The protests first erupted in response to Yanukovych’s refusal to sign a key deal with the European Union in November. But they have snowballed into anti-government protests against Yanukovych’s four-year rule, which the opposition claims has been riddled with corruption and nepotism.

Yesterday demonstrators were still occupying regional administration buildings in Lviv and other regions across the pro-EU west of Ukraine in a major blow to Yanukovych.

Protesters were also seeking to seize buildings in regions north and east of the capital Kiev, signalling that the protest mood was spreading across the country.

In a conciliatory gesture, Yanukovych said on Friday that an extraordinary parliament session on Tuesday will “take a decision about reshuffling the government”.

He also said that parliament would discuss changes to tough anti-protest laws passed last week, which reinvigorated the protest movement, and that those detained in rallies who are “not guilty of heavy crimes” will be amnestied.

But the protesters packing Independence Square in Kiev have responded to the concessions with derision, calling instead for Yanukovych to resign.

World leaders have condemned the violence and urged the president to hold talks.

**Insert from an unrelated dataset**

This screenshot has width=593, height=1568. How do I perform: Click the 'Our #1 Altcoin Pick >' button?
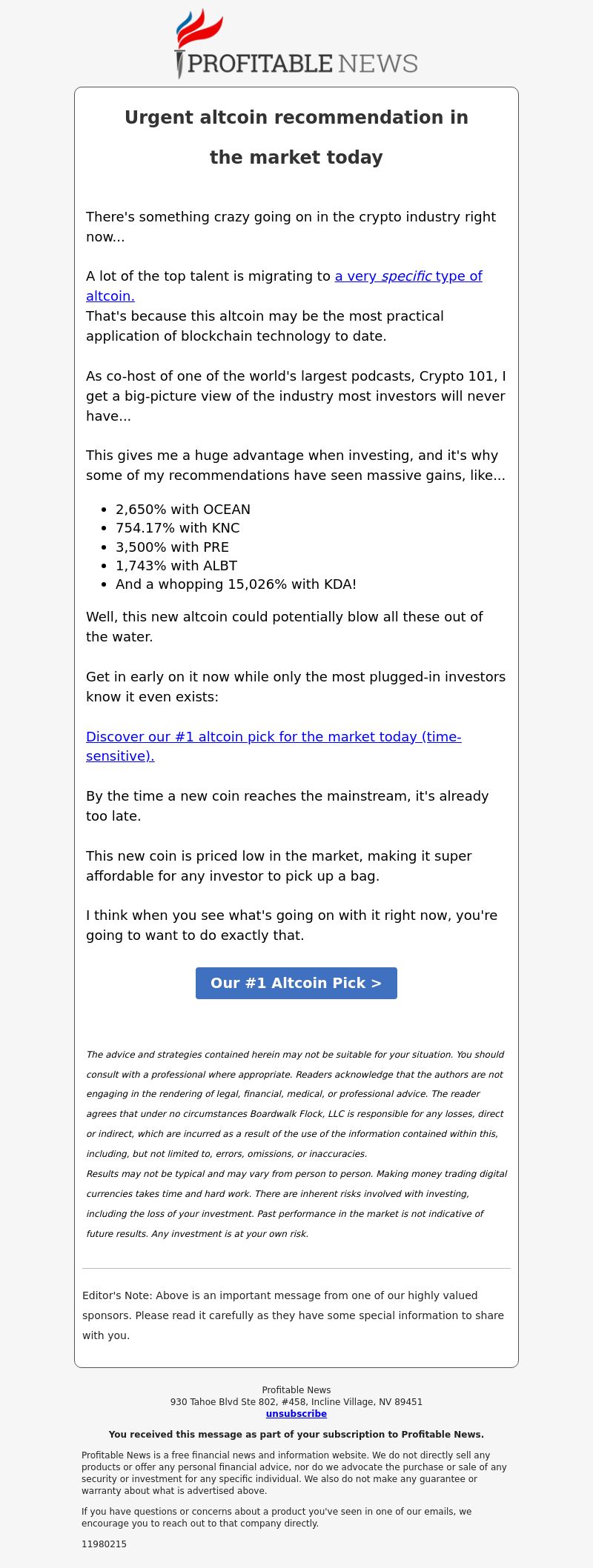point(296,983)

But so far Western pressure has had little impact on the stand-off.

EU Enlargement Commissioner, Stefan Fuele, who held talks with Yanukovych in Kiev on Friday, urged the Ukrainian government to take concrete steps to halt “a spiral of violence and intimidation” and restore peace in the country.

“I have discussed a series of steps to this end, that could lead to confidence building and to a political process aimed at ending this crisis,” he added.

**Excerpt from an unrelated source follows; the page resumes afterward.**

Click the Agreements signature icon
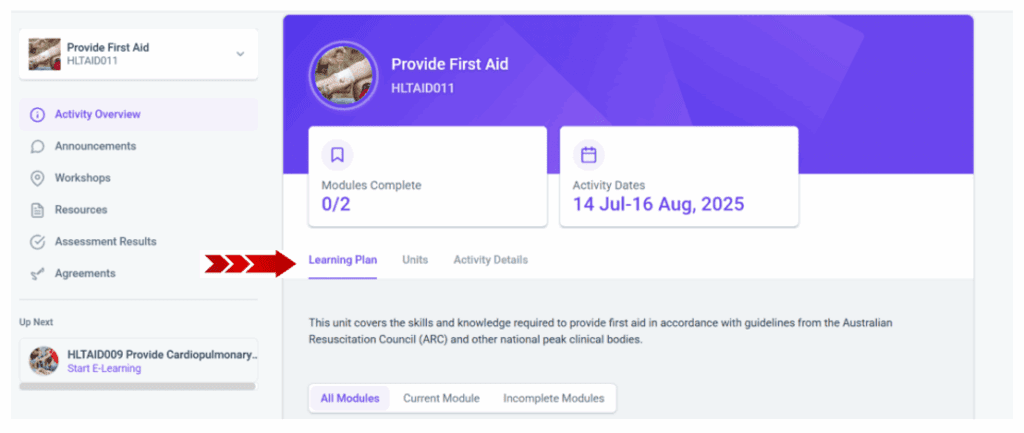 pos(38,274)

EU foreign policy chief Catherine Ashton is due in Kiev next week while the crisis is also expected to dominate an upcoming EU-Russia summit.

Poland’s Prime Minister Donald Tusk has starkly warned of a “black scenario that is really possible: Ukraine falling apart.”

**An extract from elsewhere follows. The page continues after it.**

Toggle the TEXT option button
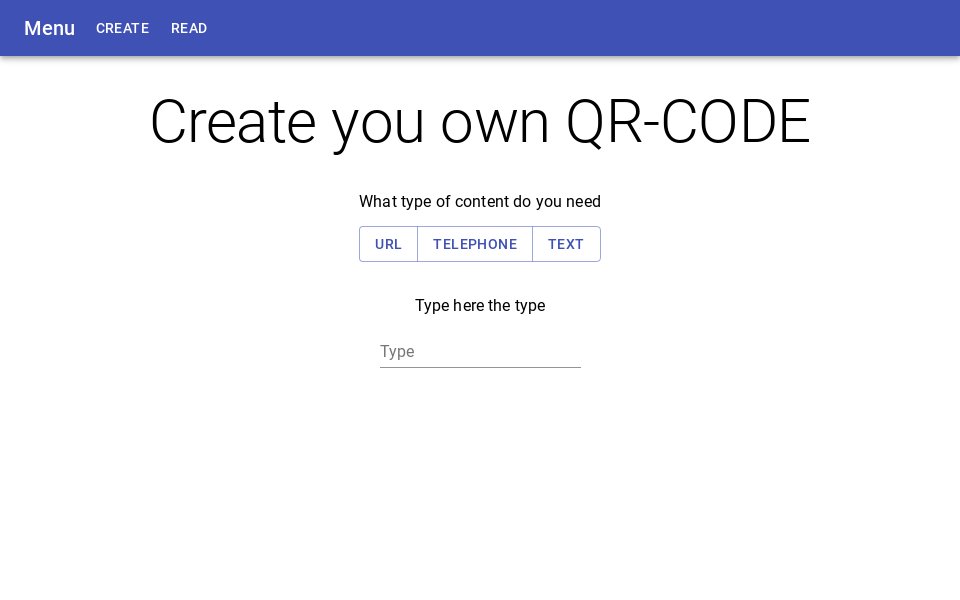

Radical protesters overnight lobbed petrol bombs, fireworks and other projectiles at police lines, despite the apparent concessions by Yanukovych, before a morning truce was called.

The overnight violence near Dynamo Kiev’s stadium, the new flashpoint in unrest convulsing the former Soviet republic, left fires burning and smoke billowing over the area. Protesters kept up a drum-beat of sticks on corrugated metal.

Though the violence died out in early morning after a negotiated truce, about 1km away, protesters stormed into the energy ministry.

“There was an attempt to seize the building. About 100 people came, armed. I went to them and said that if they did not peacefully leave the building, then the whole energy system of Ukraine could collapse,” Energy Minister Eduard Stavytsky told Reuters by telephone.

Stavytsky, who was shown on TV Fifth Channel angrily remonstrating with a black-helmeted activist, added: “What is taking place is a direct threat to the whole Ukrainian energy system.”

A group of masked men wearing battle-fatigues and sticks maintained a blockade outside the building.

“We are here to check who goes in an out. We are allowing through only staff who are absolutely essential for the safe running of the ministry,” one of them, 23-year-old Andriy, told Reuters.